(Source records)
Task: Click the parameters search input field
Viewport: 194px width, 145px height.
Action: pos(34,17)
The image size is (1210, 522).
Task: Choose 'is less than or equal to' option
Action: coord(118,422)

▶ REQUIREMENTS: Edit the records above so that "parameters" becomes "settings", leaving everything else as it is.

▶ REPLY TO THE TASK:
Task: Click the settings search input field
Viewport: 194px width, 145px height.
Action: pos(34,17)
The image size is (1210, 522).
Task: Choose 'is less than or equal to' option
Action: coord(118,422)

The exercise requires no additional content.